The risk assessment of an open channel is critical to the safe operation of a long-distance water transfer project. And its operation system is complicated, and there are numerous uncertainties in the process. Presently, risk analyses have primarily focused on stochastic uncertainties within hydraulic engineering systems, often overlooking the integral aspects of fuzzy and grey uncertainties involved in the project. The grey, stochastic and fuzzy uncertainties are three inseparable uncertainty factors that influence channel levee safety and exist objectively in high fill levee construction. In addition, the failure mode correlation analysis is an important component of the failure probability of channel levee in long-distance water transfer projects. To that end, it is imperative to account for grey, stochastic, and fuzzy uncertainties, as well as the interrelations among failure modes, in high fill levee analyses. This study has quantified uncertainty through a combination of probabilistic and non-probabilistic methods, establishing a failure probability model for long-distance water transfer project levees that considers multiple uncertainties. The correlation among failure modes was explored, enhancing the traditional risk analysis framework beyond the limitations of linear correlation and complete independence. From this research, several key conclusions have been drawn:

  • The methodology employed in this research considers not only engineering random uncertainty, but also fuzzy uncertainty and grey uncertainty, allowing the risks in the engineering operation to be considered comprehensively. The result of ignoring uncertainty is overestimated, compared with risk analysis considering multiple uncertainties, because of the randomness and fuzziness of some parameters and the greyness of information.

  • The study reveals that the failure modes of channel levees are notably sensitive to changes in water level, suggesting that active monitoring and management of water levels during peak flood seasons can significantly mitigate the risk of levee breaches.

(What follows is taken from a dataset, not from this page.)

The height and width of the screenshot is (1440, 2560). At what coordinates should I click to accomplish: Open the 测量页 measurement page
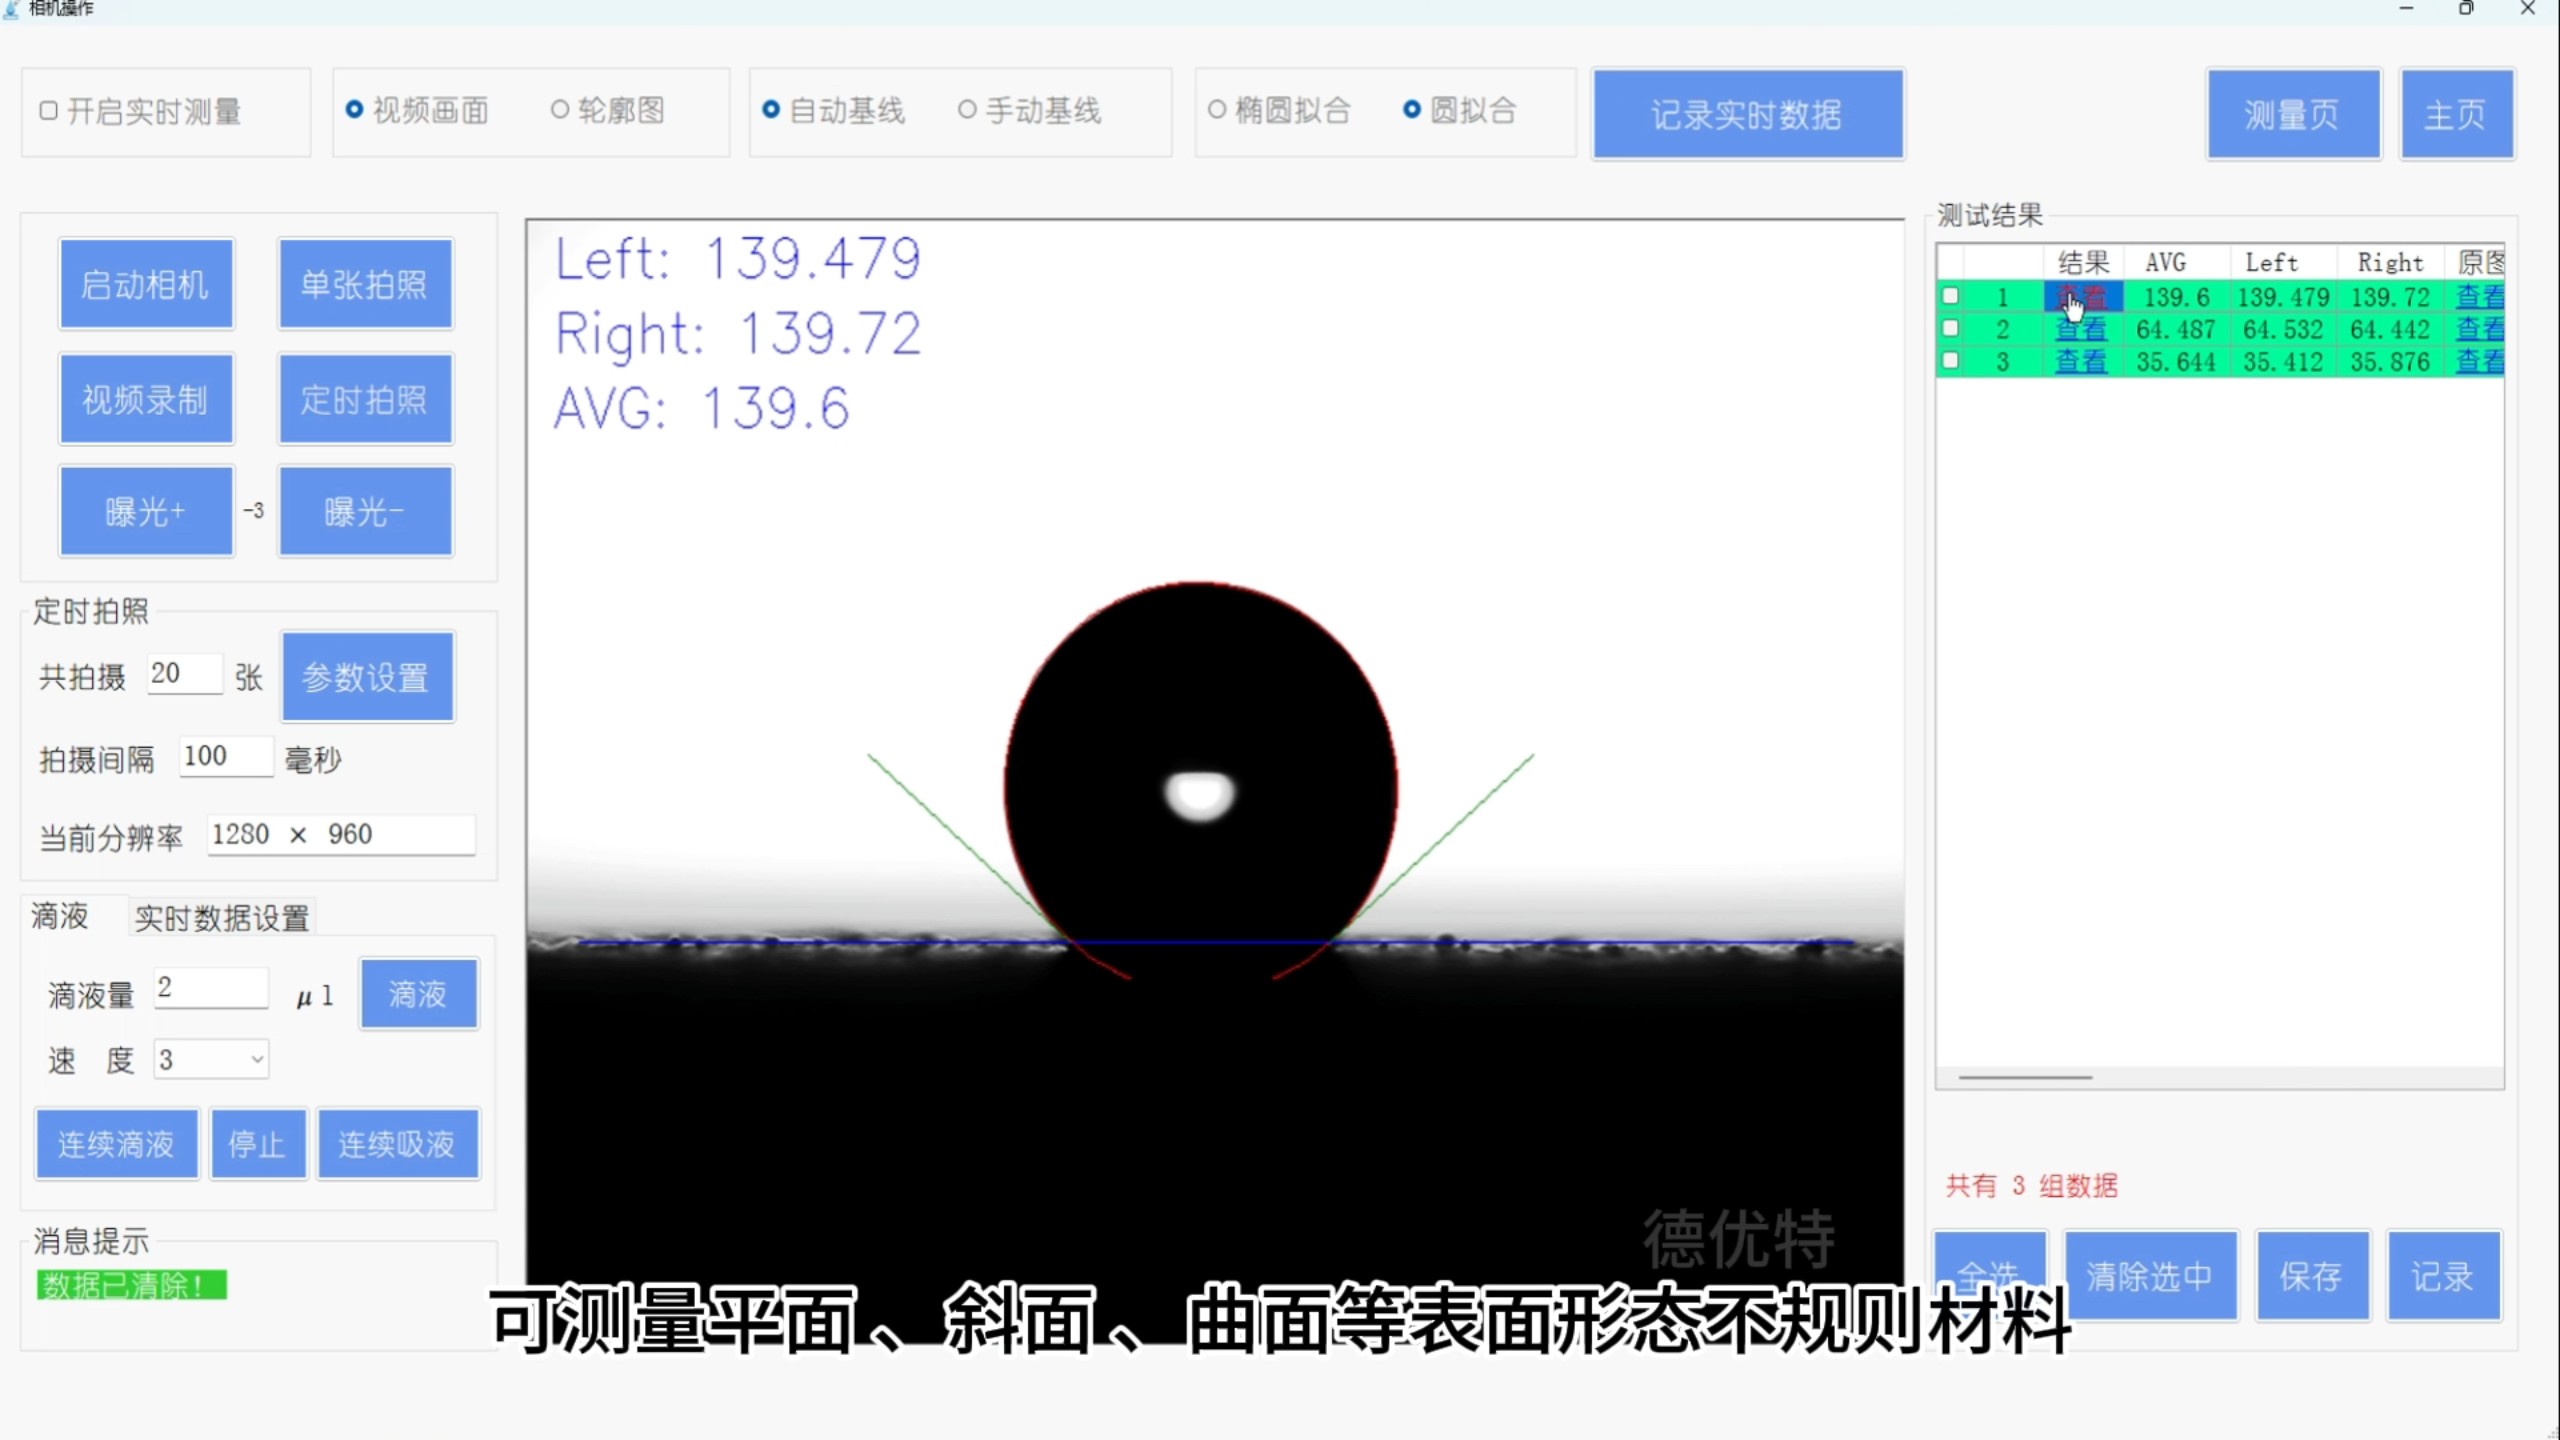tap(2294, 114)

  • Based on the Copula function, the correlation between instability failure and seepage failure was analyzed and the integrated failure probability \(4.3351 \times 10^{ - 3}\) was obtained. The relationship between instability and seepage failure of channel levee are better reflected by Copula function. The traditional approach, which fails to consider the correlation between failure modes, often overestimates the risk associated with levee breaches, particularly when the probabilities of seepage and instability failures are substantial and closely aligned. The integrated failure probability derived from this analysis is vital for the safety monitoring of long-distance water transfer projects.

The method proposed in this study makes up for the failure to consider the greyness, randomness and fuzziness in the risk analysis of the high fill levee. Due to the similarity of structural engineering analysis principles, the analysis method proposed is not limited to the failure probability analysis of high fill levee, but can also be used for the other structural engineering projects. However, the probability distribution of stochastic variables is determined by engineering experience because of insufficient data and there is no uniform standard for the selection of fuzzy failure criteria. In the correlation analysis, only the correlation between instability and seepage failure was calculated due to the high probability of landslide and osmotic instability. Further study is devoted to developing simplified methodology considering the influence of time, and conducting a more in-depth sensitivity analysis, providing more scientific and reasonable decision information for long-term stable operation of long-distance water transfer project.